_WORK TO COMPLETE_
a. What size does the piece on Nelson Mandela give for South Africa's economy among the world's economies?
b. Continue the piece on Nelson Mandela from its final sentence.

_EXTRACT_
Even as much of the world mourns his passing, it is easy to underestimate Nelson Mandela’s greatness. His legacy has been fused with Tinseltown dramas starring such presidential figures as Dennis Haysbert and Morgan Freeman. Accustomed as we are to Hollywood’s happy endings, we might miss the sheer extraordinariness of Mandela’s life.
He was a once-in-a-century figure, the sort of man who could endure the most inhumane treatment and emerge with grace, dignity and not a trace of bitterness. His ability to forgive the Afrikaners who devised the depraved system of apartheid — and to urge his fellow black South Africans to do the same — was an incredible gift to the nation he led.
Today’s South Africa is no blissful paradise, its gorgeous beaches, enthralling wildlife sanctuaries and stunning mountain vistas notwithstanding. The nation struggles with a staggering rate of violent crime. It has the world’s highest incidence of HIV infection. And it harbors an income inequality that would befit any feudal state.
Still, its people made the transition from apartheid without all-out civil war. It is not only Africa’s most successful economy, but also the 28th-largest in the world. Its democratic elections are widely believed to be fairly conducted. None of those successes was pre-ordained, and they were all given a major assist by the preternatural spirit of one man: Mandela.
In 1990, following his release from prison, I wrote newspaper dispatches from South Africa’s major cities and from poor, desperate, all-black townships. I witnessed the anxiety, the anticipation, the fear, the jubilation and the jockeying for political position that accompanied the collapse of apartheid.
As the old system fell apart, traditional black leaders clashed with Mandela’s African National Congress in a contest for dominance in the new order. There was much intrigue among the black factions, some of which erupted into violence. (It was fueled by the apartheid government, which secretly funded one faction’s attacks on the ANC).
In the end, Mandela was the one figure who could unite South Africa’s black majority. He won broad support because he had stood for so long — through 27 years of imprisonment — as a symbol of black defiance.

[Pixel coordinate grounding data]
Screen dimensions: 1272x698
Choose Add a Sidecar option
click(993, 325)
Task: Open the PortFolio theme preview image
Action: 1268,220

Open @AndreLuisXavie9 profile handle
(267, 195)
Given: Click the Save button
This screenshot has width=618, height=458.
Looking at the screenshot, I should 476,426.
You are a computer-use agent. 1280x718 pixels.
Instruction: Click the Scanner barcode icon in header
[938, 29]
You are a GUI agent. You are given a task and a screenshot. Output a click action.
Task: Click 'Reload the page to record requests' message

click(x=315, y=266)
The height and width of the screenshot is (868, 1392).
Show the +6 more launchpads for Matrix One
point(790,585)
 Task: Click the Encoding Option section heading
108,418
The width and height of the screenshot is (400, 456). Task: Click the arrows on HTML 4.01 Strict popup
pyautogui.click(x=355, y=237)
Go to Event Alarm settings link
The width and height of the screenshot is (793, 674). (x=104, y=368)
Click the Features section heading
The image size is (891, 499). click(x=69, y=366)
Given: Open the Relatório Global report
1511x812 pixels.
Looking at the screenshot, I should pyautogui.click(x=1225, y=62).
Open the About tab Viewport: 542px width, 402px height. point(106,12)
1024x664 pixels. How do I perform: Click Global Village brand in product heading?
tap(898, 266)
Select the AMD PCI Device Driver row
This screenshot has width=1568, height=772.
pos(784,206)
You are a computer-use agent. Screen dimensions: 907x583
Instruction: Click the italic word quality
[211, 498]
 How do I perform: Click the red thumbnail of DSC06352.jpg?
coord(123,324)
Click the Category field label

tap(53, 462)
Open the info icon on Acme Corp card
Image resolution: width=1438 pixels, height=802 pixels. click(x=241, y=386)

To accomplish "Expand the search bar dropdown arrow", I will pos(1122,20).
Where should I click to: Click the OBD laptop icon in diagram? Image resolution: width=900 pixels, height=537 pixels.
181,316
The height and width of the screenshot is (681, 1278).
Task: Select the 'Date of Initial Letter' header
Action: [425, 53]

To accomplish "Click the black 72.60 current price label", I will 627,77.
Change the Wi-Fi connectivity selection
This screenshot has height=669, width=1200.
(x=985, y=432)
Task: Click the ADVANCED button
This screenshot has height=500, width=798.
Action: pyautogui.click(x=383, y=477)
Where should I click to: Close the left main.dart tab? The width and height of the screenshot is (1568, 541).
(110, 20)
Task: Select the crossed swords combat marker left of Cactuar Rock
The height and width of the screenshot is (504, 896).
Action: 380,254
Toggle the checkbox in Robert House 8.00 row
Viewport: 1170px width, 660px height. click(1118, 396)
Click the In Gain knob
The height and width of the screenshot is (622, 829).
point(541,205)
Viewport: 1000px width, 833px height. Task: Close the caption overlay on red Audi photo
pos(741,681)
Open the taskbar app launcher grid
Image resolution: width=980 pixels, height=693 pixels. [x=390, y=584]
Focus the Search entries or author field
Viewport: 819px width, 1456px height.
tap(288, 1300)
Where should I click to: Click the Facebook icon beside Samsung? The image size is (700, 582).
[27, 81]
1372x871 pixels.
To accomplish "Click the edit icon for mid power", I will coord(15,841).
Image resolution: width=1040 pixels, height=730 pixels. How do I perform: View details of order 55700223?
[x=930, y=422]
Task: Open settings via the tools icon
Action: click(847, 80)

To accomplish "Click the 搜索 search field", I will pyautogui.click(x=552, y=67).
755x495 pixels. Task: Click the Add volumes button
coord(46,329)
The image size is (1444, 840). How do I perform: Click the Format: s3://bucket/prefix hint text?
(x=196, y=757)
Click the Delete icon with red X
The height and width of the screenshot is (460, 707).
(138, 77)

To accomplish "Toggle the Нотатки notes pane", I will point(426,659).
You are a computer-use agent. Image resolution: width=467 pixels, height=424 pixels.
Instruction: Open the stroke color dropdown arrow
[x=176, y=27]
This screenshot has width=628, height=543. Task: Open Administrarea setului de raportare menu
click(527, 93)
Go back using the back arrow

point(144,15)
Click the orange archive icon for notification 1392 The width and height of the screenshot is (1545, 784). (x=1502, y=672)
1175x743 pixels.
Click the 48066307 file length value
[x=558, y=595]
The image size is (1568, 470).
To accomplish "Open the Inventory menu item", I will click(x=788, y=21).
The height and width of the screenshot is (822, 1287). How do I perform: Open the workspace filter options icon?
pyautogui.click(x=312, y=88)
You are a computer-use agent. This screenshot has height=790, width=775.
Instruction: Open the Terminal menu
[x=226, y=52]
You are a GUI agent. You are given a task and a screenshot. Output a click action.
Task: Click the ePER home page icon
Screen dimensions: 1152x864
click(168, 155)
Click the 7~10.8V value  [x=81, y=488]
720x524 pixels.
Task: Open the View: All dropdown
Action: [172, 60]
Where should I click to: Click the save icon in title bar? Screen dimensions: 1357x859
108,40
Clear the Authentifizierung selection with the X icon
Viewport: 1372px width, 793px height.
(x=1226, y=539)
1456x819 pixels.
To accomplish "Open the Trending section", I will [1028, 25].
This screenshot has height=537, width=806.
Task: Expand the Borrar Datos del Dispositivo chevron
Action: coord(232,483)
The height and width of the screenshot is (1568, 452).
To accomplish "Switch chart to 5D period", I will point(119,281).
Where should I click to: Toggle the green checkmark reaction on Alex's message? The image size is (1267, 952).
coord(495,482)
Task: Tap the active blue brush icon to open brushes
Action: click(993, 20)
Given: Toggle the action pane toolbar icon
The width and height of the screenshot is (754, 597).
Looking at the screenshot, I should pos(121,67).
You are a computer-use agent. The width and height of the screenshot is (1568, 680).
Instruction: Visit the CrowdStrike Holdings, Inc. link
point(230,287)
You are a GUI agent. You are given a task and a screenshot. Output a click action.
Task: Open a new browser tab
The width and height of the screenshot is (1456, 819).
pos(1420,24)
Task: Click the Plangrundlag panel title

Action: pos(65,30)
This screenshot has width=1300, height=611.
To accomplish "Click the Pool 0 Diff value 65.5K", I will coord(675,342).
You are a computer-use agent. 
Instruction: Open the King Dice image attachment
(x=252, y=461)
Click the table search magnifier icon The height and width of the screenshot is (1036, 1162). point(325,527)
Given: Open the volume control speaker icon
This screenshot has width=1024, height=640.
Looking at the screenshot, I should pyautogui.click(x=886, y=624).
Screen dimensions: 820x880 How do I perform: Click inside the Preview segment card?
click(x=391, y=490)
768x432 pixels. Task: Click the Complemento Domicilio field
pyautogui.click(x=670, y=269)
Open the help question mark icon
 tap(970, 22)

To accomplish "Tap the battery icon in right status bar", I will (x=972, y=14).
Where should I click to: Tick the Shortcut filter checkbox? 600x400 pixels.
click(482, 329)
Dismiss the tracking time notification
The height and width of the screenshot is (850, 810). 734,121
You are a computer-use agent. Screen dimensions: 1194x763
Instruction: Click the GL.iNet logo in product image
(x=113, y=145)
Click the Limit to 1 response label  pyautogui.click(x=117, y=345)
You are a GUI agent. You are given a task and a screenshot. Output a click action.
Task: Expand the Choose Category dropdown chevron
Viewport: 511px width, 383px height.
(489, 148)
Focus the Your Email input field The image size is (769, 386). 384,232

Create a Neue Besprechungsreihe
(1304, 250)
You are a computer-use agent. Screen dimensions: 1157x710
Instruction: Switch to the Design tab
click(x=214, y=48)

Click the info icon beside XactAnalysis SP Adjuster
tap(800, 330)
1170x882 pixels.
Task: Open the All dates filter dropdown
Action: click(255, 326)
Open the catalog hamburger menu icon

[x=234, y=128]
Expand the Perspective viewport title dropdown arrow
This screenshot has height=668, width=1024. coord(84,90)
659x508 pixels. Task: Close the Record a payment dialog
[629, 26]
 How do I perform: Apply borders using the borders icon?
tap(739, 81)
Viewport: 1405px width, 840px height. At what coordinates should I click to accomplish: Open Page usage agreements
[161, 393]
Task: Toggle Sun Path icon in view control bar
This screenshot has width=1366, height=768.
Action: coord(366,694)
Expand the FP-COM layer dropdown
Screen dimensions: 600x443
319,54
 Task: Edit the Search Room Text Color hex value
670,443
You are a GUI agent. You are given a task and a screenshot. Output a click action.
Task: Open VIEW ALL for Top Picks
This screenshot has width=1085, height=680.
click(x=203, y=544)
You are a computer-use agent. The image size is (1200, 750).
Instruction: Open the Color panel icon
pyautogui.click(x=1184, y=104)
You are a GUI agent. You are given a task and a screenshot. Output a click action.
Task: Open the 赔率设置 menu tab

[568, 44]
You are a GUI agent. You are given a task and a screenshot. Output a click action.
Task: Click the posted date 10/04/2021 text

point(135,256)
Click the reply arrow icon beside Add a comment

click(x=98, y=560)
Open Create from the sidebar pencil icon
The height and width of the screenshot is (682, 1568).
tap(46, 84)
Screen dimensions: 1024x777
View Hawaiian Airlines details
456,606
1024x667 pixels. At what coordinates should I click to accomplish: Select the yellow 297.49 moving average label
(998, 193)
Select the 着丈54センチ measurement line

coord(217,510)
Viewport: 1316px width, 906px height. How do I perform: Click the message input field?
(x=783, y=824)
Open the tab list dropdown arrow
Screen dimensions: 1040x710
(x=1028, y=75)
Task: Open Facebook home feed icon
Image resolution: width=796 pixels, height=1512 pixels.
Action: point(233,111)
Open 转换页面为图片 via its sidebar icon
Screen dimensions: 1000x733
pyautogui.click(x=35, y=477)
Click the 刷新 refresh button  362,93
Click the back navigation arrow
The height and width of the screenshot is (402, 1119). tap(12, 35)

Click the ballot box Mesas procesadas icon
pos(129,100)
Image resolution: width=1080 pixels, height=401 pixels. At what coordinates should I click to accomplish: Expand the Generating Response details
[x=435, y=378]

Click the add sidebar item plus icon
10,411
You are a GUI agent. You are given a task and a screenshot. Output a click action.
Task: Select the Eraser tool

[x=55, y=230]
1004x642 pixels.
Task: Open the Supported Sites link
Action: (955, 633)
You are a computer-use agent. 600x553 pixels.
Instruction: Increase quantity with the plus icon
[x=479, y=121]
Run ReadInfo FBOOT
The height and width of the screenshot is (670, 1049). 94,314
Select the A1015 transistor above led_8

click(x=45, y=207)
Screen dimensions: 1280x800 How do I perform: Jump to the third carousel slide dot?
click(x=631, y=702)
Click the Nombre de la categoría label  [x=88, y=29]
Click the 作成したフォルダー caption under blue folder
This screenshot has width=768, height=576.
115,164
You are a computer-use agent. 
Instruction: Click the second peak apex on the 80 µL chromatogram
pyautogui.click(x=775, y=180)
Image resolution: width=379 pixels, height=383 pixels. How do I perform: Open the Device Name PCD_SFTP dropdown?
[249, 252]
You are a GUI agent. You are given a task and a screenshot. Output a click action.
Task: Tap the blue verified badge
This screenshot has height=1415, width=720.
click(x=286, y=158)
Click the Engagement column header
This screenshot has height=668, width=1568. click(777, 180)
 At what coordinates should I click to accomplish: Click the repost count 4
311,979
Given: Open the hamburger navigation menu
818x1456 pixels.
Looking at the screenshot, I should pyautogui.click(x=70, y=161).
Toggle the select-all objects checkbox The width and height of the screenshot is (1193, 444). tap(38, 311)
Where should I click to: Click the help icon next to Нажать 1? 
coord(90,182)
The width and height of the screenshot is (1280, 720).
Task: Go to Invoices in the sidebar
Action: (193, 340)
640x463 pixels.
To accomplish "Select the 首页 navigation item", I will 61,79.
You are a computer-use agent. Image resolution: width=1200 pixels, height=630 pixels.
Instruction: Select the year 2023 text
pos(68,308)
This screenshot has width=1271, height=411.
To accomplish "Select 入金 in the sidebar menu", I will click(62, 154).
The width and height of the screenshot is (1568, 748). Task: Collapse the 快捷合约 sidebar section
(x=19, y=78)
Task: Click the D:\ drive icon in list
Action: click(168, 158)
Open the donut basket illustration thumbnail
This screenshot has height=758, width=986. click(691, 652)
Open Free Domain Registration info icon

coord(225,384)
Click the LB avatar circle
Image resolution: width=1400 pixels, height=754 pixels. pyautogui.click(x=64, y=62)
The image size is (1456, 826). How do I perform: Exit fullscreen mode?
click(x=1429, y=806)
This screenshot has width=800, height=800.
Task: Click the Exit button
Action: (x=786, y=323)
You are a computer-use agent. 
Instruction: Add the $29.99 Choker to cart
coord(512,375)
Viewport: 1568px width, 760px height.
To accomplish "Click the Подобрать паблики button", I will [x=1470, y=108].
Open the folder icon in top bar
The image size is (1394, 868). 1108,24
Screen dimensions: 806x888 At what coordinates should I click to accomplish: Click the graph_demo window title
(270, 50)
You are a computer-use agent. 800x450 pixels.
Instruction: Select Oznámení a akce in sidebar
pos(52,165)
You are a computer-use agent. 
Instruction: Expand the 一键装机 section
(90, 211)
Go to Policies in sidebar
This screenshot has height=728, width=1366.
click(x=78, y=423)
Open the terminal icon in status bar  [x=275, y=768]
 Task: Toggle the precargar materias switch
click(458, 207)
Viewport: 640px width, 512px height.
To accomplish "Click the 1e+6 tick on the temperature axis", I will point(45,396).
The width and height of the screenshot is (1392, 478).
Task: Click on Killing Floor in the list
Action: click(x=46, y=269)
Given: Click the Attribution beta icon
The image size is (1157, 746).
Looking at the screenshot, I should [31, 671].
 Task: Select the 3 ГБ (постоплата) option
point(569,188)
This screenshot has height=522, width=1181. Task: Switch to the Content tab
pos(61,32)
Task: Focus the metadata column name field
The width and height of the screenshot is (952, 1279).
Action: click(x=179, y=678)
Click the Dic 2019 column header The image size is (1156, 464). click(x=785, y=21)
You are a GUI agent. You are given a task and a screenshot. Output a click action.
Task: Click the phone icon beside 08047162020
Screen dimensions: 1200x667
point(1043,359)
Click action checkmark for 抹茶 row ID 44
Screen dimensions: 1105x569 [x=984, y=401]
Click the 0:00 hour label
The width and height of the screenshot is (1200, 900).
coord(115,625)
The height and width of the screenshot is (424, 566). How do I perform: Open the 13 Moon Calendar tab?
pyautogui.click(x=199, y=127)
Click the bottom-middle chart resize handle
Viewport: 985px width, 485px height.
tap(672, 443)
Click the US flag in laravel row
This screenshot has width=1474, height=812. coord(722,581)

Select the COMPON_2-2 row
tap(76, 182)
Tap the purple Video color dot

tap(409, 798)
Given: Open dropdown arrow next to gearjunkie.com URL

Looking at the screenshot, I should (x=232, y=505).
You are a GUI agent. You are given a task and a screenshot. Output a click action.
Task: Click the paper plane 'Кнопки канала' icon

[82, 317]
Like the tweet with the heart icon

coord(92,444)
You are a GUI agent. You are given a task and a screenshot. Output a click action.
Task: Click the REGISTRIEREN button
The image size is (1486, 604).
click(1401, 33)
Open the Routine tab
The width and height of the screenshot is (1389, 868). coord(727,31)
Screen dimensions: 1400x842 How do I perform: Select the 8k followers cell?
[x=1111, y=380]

_ANSWERS TO THE TASKS_
a. It is the 28th-largest in the world.

b.
And what of white South Africans? It was clear that they would no longer rule the country’s political order, but how would they fare? Many feared that their black countrymen, once in control, would turn the tables, subjecting them to the same sadism — and silliness — that apartheid had mandated. But Mandela would have none of that.
Convicted of treason in 1962 for his anti-apartheid activities, he was imprisoned on Robbin Island for much of his confinement. He was placed in an 8-foot by 7-foot cell and given a straw mat to sleep on. His reading material was heavily restricted — he was not allowed newspapers — as were his visitors. Though he was ordered to break rocks in the glaring sunlight every day, he was denied sunglasses; over time, his vision was damaged. He contracted tuberculosis. (The TB may have led to the lung ailment that eventually claimed his life.) When his firstborn son died, he was not allowed to attend the funeral.
Still, he managed to read and study during those years, learning, among other things, Afrikaans, the language of his oppressors. He figured he might be able to persuade a few of his guards to renounce apartheid.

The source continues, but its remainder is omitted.